The city may end up taking a look at installing a red light traffic camera at some Guelph intersections in the future.
Ward 5 councillor Cathy Downer as already received support from Guelph Police Chief Jeff DeRuyter for installing them in the city and has contacted city staff for historical background, technical elements and costing.
Downer will speak to the matter at the May 7 meeting of council’s committee of the whole.
"It's something to explore," Downer said in an interview. "Let's just explore and see what intersections it might work at."
She is recommending council instruct city staff, in consultation police, to investigate the process to implement red light cameras.
Capital and operational costs, a public communications plan and a recommendation based on a review and assessment of intersection collisions would all be looked at.
Staff would report back to council early next year.
"I've had a lot of people mention it to me this term. 'Why don't we have them in Guelph?'" Downer said.
"They seem to change people's behaviour. Just having them there seems to make a difference," particularly in serious accidents that cause injury and death, she said.
Allister McIlveen, the city’s Manager of Transportation Services, said in correspondence with Downer that “the use of red light cameras and other camera programs are not in our immediate plan, and would require a full review of all factors before being considered for implementation.”
McIlveen said the issue of installing red light cameras in Guelph was discussed in 1999, when the city chose not to take part in a provincial pilot project.
McIlveen said a red light camera system costs approximately $100,000, with an annual operating budget of $25,000 to $30,000.

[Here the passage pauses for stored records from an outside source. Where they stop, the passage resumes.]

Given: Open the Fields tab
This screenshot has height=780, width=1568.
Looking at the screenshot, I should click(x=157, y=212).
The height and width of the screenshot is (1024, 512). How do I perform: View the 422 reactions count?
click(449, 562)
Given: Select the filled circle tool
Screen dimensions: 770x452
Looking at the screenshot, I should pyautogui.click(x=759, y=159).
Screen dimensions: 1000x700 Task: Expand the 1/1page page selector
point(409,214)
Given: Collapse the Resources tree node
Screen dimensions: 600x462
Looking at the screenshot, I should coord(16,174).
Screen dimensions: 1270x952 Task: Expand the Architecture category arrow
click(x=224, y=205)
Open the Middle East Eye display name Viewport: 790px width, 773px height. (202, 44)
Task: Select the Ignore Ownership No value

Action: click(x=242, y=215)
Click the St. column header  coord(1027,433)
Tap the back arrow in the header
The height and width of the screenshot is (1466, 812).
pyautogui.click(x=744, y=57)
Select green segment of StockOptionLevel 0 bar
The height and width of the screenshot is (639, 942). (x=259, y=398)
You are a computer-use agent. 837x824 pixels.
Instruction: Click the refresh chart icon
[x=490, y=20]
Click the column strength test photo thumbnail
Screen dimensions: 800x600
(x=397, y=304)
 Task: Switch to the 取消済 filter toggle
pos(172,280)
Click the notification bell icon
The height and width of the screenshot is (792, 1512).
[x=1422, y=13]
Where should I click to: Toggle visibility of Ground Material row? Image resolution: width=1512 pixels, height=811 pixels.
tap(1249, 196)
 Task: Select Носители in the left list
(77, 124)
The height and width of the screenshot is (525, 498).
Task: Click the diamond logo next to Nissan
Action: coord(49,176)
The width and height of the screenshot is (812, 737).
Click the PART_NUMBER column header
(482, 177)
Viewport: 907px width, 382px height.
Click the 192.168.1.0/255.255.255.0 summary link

Once system is typically rotated through a number of intersections, he said.
The fine for a conviction of running a red light is $325 plus a $60 victim surcharge. The city would receive $260 for each ticket.
Police Chief DeRuyter has given his support.
"On behalf of the Guelph Police Service, I support the recommendation to explore the use of red light cameras to enhance our existing road safety," wrote DeRuyter to Downer.
"The Guelph Police Service will provide assistance and support to City of Guelph staff in assessing the feasibility of the introduction of red light cameras to our community."
Municipalities that have red light cameras include Waterloo, Hamilton, Toronto, Peel, Halton, London, Brantford, Ottawa, Sudbury, York and Kingston.
The Region of Waterloo reports that its red light program has reduced angle collisions caused by disobeying traffic control by 27 per cent and turning collisions caused by disobeying traffic control by 60 per cent. But it says it has increased rear-end collisions by 23 per cent.
The City of Toronto reports that collisions resulting in deaths and personal injuries have been reduced by more than 25 per cent and those resulting in property damage are down almost 18 per cent as a result of red light camera enforcement.